Transcribe the line holding "Task: Go to Главная via breadcrumb" together with every line after it, through the end of the records, exactly and with no pictures.

Screenshot grounding data:
=====

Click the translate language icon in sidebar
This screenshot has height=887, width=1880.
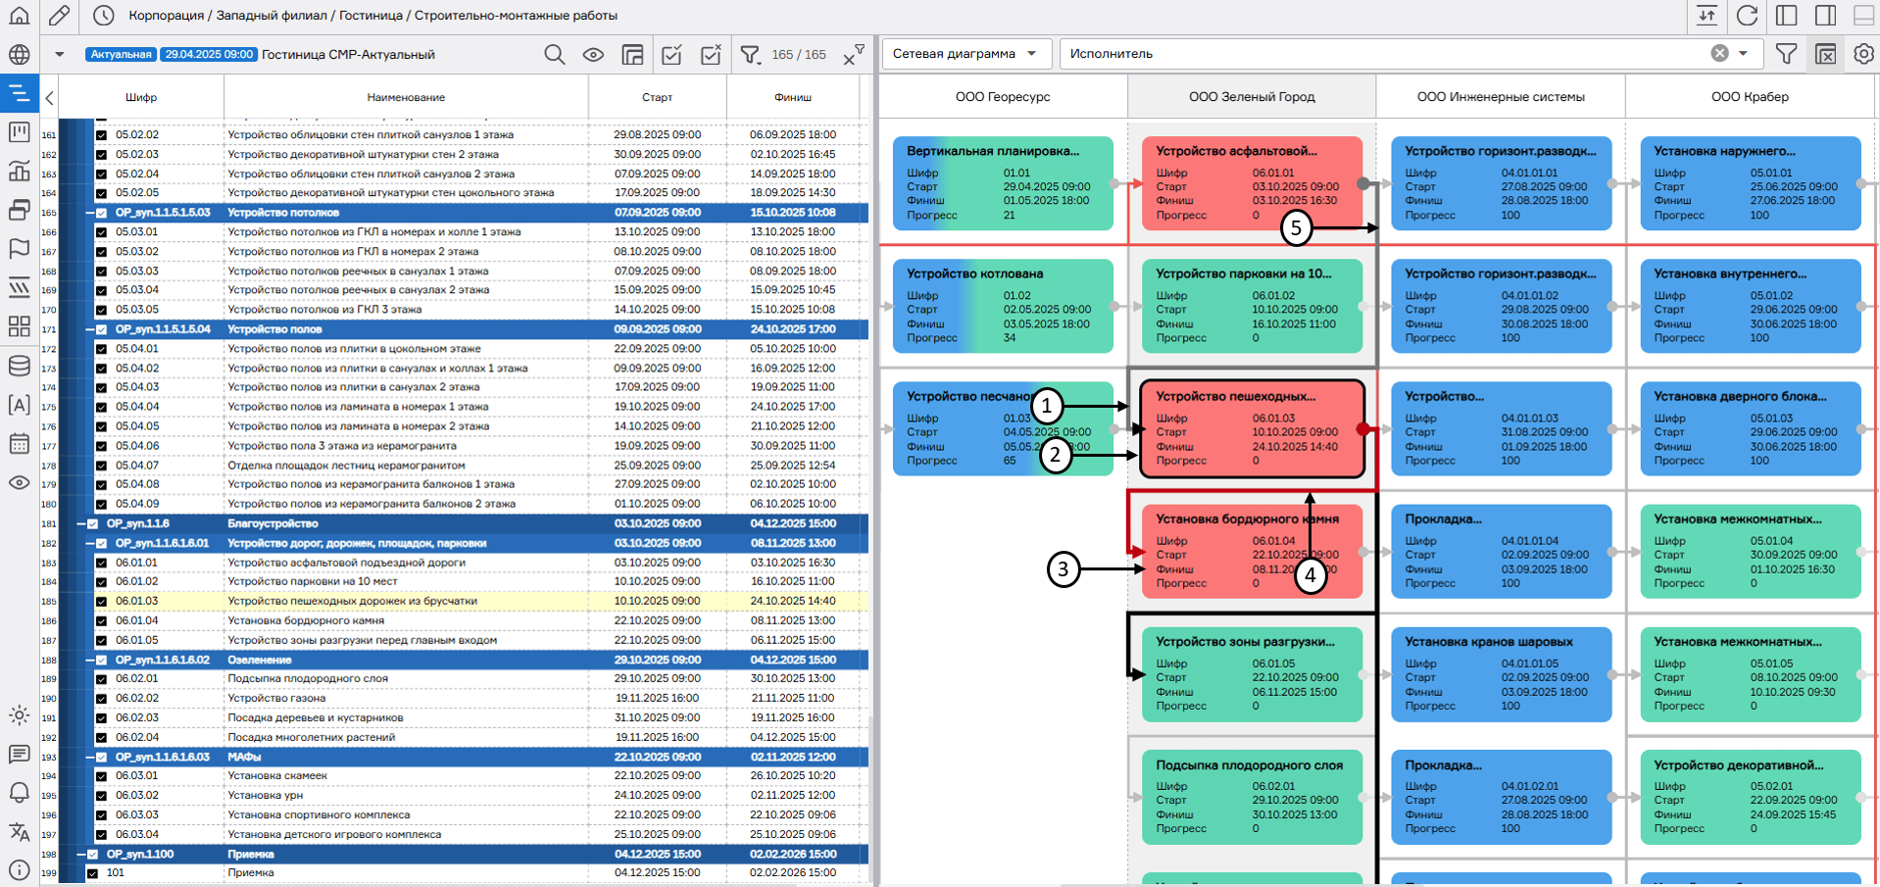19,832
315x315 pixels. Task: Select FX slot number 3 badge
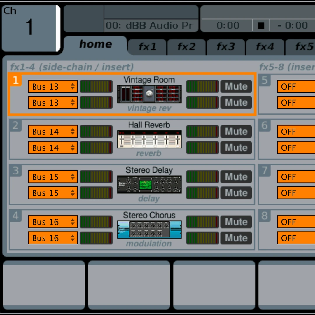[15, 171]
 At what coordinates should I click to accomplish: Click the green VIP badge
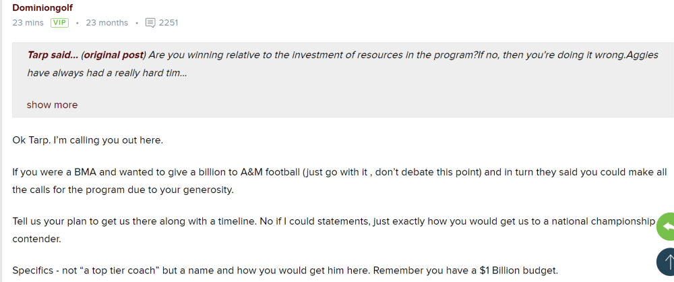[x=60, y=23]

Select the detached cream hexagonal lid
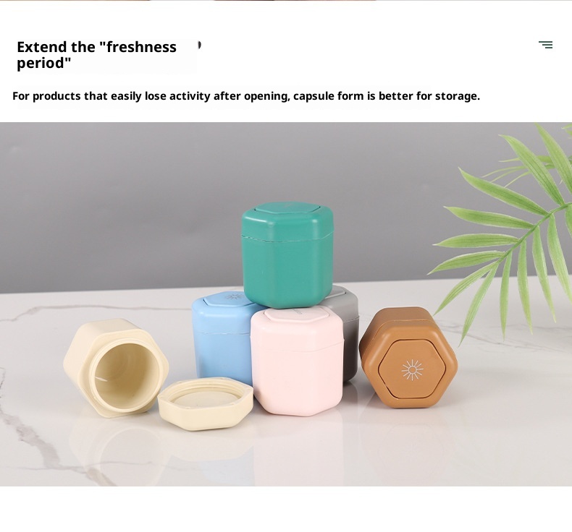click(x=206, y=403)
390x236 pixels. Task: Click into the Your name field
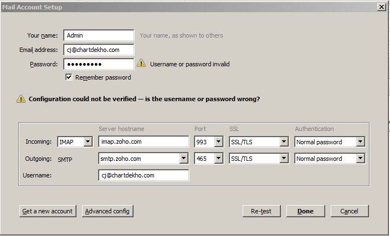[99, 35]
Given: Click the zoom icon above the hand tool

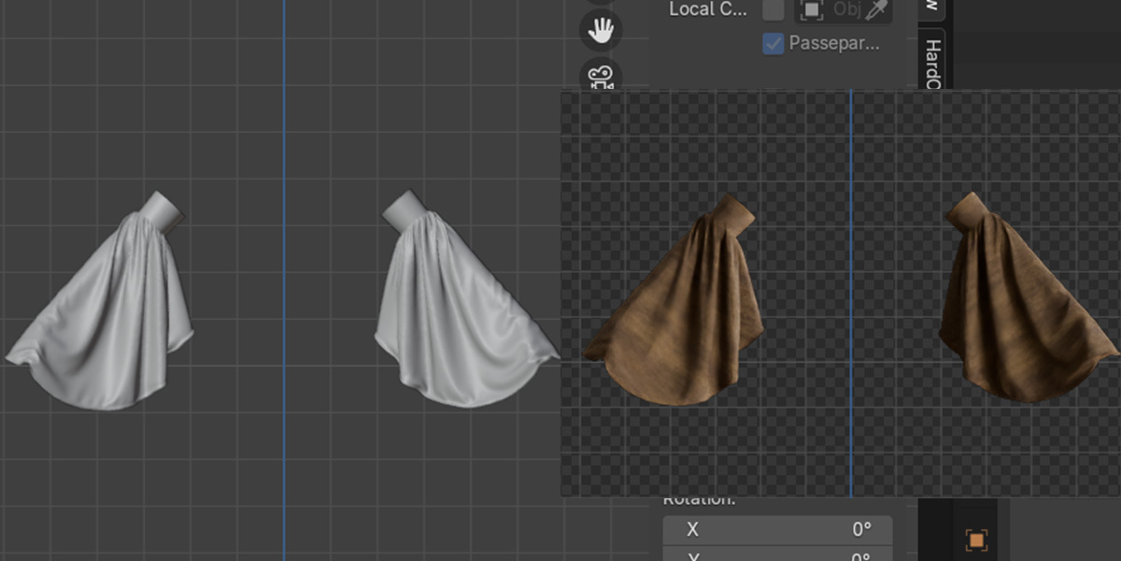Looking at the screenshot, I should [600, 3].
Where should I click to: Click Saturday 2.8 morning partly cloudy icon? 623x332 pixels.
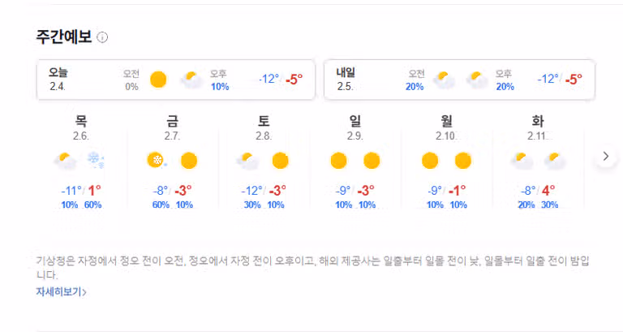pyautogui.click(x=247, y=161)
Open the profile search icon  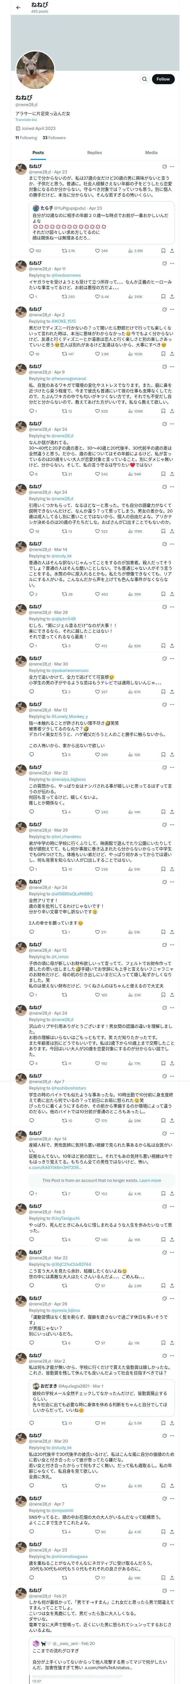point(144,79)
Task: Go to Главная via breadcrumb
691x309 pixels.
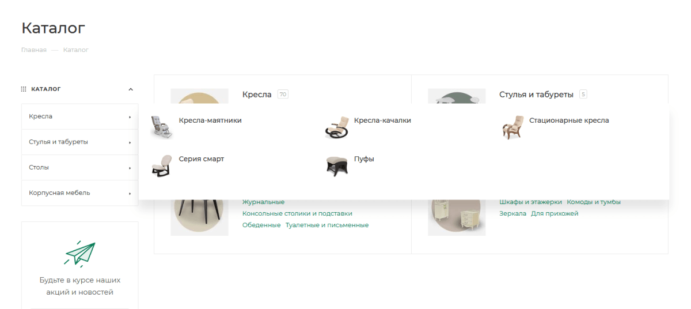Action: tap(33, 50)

=====

Your solution:
Task: Go to Главная via breadcrumb
691x309 pixels.
Action: tap(33, 50)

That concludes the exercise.